Of course, Harlots is, first and foremost, a show about sex. At first it looks like a kind of live-action version of Harris’ List. And in the beginning, as the scene above suggests, it carries on in good, randy fun, with lots of bare bottoms and rocking and moaning. The Russell Street brothel where these girls work is a bit downmarket. It’s what a youth hostel might look like if everyone dressed in Merchant Ivory costumes and kept their bedroom doors open.
Presiding over things is Elizabeth Wells, played by the marvelous Samantha Morton (whom you may recall me raving about in Longford). She runs her whorehouse with a light hand on the tiller, but she isn’t afraid to crack the whip, as when she comes upon Lucy and the girls in the back room, idly debating their Harris’ List reviews.
“I’ve got an officer out there with such a hard prickstand he can hardly walk!” she yells at Emily Lacey, her best worker. “Go and service Mr. Holland before he expires.”
Elizabeth is kinder to her two daughters, the sassy Charlotte (Jessica Brown Findlay) and more sensitive Lucy (Eloise Smyth). On the other hand, Mum sold Charlotte’s virginity off to the highest bidder, and she's pondering doing the same with Lucy in order to upgrade her brothel to nicer quarters on Greek Street.
So yes, there is plenty of cheerful raunchiness and eye candy, but don’t let that distract from Harlots real agenda, which is to provide dark commentary on the state of women in today's world.
That begins right about the time Lydia Quigley (Lesley Manville) enters the scene. Lydia runs a high-class whorehouse. Her girls speak French, play musical instruments, and screw judges and their peers for money. All the while, Lydia and her buffoonish son Charles (Douggie McMeekin) keep a close eye on them. The Quigleys ruthlessly maximize earnings by keeping their whores forever in debt, a sharecropping arrangement by which there is never quite enough money for them to stop turning tricks (an idea also powerfully explored in Season 3 of American Crime).
Lydia has a deep personal hatred for Elizabeth (which will be explained in time) and will do almost anything to keep her from moving to Greek Street, which is not far from Lydia’s lair. You could watch all of Season 1 to see how this arc unfurls, but there’s enough of a resolution at the end of Episode 4 that you can decide if you want to go further with the series or stop there.

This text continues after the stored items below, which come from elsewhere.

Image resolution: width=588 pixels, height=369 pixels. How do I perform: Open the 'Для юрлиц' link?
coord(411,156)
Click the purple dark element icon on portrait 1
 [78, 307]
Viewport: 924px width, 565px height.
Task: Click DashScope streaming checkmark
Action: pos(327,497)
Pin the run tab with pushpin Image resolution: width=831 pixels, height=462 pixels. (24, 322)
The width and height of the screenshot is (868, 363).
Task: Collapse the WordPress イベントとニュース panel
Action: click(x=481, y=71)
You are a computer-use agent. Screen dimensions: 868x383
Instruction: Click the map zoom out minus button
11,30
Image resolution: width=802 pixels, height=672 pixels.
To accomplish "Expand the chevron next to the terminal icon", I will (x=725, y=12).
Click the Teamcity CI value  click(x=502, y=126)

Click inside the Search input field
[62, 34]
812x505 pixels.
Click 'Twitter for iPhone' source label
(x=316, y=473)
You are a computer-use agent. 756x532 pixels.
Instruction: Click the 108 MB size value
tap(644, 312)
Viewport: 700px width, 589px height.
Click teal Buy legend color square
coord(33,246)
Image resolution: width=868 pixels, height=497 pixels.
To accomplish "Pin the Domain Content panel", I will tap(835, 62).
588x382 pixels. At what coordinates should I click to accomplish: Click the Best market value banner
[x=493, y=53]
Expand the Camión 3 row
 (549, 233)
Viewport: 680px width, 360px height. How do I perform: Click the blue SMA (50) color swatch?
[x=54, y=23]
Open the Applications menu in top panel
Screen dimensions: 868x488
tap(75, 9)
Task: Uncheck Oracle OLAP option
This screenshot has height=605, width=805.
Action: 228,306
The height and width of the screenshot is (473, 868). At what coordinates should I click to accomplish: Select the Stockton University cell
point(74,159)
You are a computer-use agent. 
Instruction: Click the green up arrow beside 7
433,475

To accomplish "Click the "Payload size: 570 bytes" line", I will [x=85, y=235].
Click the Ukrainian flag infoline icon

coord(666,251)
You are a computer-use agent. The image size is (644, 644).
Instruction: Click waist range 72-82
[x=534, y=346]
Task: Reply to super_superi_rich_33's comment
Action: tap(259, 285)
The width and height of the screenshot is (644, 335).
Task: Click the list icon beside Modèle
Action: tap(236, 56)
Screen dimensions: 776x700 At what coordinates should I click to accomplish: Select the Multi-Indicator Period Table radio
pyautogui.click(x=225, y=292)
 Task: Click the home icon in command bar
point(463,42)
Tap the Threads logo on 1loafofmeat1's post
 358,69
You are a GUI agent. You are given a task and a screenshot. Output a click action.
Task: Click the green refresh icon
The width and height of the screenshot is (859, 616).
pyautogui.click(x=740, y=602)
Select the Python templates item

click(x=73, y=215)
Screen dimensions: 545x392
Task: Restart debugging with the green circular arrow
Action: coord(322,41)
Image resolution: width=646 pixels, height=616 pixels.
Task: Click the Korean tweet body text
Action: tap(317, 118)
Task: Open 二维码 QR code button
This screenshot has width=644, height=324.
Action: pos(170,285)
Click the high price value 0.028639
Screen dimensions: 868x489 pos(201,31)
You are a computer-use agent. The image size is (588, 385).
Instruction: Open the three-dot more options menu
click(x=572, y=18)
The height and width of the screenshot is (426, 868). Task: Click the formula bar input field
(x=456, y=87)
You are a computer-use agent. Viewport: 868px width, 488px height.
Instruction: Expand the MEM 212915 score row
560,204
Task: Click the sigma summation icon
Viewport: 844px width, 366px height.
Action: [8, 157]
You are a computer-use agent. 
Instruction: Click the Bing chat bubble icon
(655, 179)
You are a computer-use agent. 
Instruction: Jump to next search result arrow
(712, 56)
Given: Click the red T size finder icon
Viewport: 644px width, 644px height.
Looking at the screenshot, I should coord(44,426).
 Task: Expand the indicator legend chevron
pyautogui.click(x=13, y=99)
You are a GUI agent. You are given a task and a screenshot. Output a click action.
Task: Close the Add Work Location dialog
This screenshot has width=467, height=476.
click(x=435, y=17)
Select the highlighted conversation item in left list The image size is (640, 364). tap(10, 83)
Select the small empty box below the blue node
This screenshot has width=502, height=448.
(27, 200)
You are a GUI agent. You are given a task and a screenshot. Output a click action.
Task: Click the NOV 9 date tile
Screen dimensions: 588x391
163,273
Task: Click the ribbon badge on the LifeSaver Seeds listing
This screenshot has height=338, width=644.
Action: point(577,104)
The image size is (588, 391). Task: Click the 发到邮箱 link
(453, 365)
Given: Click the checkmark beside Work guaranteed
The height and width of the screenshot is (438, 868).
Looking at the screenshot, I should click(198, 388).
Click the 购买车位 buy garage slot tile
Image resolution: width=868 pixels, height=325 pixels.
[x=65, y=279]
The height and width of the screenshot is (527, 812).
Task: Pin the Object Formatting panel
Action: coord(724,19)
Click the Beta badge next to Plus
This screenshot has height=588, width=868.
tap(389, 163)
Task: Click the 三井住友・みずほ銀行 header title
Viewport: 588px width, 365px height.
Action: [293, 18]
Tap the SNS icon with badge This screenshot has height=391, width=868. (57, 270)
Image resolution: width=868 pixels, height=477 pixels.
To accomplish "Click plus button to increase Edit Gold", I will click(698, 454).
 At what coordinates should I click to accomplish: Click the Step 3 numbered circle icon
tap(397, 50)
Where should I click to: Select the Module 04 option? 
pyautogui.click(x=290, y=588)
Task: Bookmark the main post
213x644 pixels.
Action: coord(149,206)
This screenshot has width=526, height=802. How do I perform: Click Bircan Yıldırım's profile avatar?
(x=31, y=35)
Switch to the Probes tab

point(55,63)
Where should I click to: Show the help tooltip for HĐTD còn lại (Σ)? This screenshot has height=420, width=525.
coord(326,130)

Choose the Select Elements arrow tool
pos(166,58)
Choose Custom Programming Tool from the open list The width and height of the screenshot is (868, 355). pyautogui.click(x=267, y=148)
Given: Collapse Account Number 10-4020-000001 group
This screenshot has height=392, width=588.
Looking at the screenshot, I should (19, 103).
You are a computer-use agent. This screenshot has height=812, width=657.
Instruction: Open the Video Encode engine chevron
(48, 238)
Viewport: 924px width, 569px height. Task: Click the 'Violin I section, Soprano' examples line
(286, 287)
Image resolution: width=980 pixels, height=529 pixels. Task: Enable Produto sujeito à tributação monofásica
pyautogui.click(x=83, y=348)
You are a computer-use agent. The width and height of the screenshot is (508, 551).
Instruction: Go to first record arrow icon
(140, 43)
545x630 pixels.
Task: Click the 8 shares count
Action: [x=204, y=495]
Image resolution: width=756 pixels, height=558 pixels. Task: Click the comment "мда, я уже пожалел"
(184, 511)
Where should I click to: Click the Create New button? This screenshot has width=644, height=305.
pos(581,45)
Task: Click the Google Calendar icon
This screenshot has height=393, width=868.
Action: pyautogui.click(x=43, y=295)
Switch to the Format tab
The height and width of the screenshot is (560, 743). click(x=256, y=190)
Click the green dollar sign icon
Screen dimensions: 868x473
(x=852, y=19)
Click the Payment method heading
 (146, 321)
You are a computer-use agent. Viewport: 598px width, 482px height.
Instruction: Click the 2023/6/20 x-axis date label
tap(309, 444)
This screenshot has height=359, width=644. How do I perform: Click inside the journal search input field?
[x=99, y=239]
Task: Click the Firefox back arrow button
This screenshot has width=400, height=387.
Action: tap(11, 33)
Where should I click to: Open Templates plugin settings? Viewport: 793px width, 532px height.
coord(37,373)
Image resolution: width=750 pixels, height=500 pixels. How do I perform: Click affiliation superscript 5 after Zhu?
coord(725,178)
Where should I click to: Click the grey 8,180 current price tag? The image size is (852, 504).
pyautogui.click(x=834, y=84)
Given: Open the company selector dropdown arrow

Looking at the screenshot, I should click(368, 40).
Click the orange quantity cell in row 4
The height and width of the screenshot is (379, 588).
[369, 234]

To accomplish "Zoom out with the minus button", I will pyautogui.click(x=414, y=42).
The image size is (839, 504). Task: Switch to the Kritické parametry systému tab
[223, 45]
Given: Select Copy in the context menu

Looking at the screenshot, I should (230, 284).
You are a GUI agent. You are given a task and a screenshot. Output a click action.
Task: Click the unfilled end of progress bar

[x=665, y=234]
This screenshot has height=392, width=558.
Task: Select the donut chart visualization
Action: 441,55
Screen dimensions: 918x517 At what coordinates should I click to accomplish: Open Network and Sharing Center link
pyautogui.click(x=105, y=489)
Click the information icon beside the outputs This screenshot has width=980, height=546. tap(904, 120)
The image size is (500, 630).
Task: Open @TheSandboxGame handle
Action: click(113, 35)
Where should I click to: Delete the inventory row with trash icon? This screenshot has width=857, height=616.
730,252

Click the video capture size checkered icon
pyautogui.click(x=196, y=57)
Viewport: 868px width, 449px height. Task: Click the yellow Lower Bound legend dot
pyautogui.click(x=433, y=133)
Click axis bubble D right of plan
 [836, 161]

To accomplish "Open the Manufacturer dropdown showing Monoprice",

The cast is diverse, though the pairings tend to be Eyewitness News-style, with older men and younger women. The show’s research found plenty of black working girls, so Elizabeth’s lineup includes the intriguing and devious Violet (Rosalind Eleazar). William (Danny Sapini), Elizabeth’s common-law husband and the bellman of her brothel, is also black. And if there isn’t exactly a historical analogue to Harriet Lennox (Pippa Bennett-Warner) — a former American slave who ponders joining the sex trade when her two children are sold into servitude — after a while Harlots convinces you that any scenario is possible once basic human rights are taken off the table.
As hard as things were for single women, they were arguably worse for those in bad marriages, regardless of their standing in society. To drive this point home, the aristocratic wife of Sir George Howard (loutishly played by Hugh Skinner) rides in from the country to confront her husband about his lavish spending — most of which is on Charlotte, who uncomfortably has to play hostess to Mrs. Howard while Sir George is out.
“I heard Sir George speak,” Charlotte begins awkwardly. “He was very impressive.”
“You are easily impressed,” comes the frosty retort from Mrs. Howard (Eleanor Yates). “My husband is a man-child, a fopdoodle who’s frittering away my fortune. In the eyes of the law, it is Sir George’s fortune, of course, but in reality it was gifted to me by prudent ancestors.” To which Charlotte replies, “Marriage is the worst kind of thief.”
Even in consciousness-raising scenes like this, Harlots never forgets to be soapy, witty, and entertaining, to say nothing of the copious amounts of high-rise cleavage and lowdown screwing. Yet ultimately, this is a drama about power. About men who have most of the power and women who make the most of what little they have. Violence and cruelty aren’t just dished out by the dominatrix.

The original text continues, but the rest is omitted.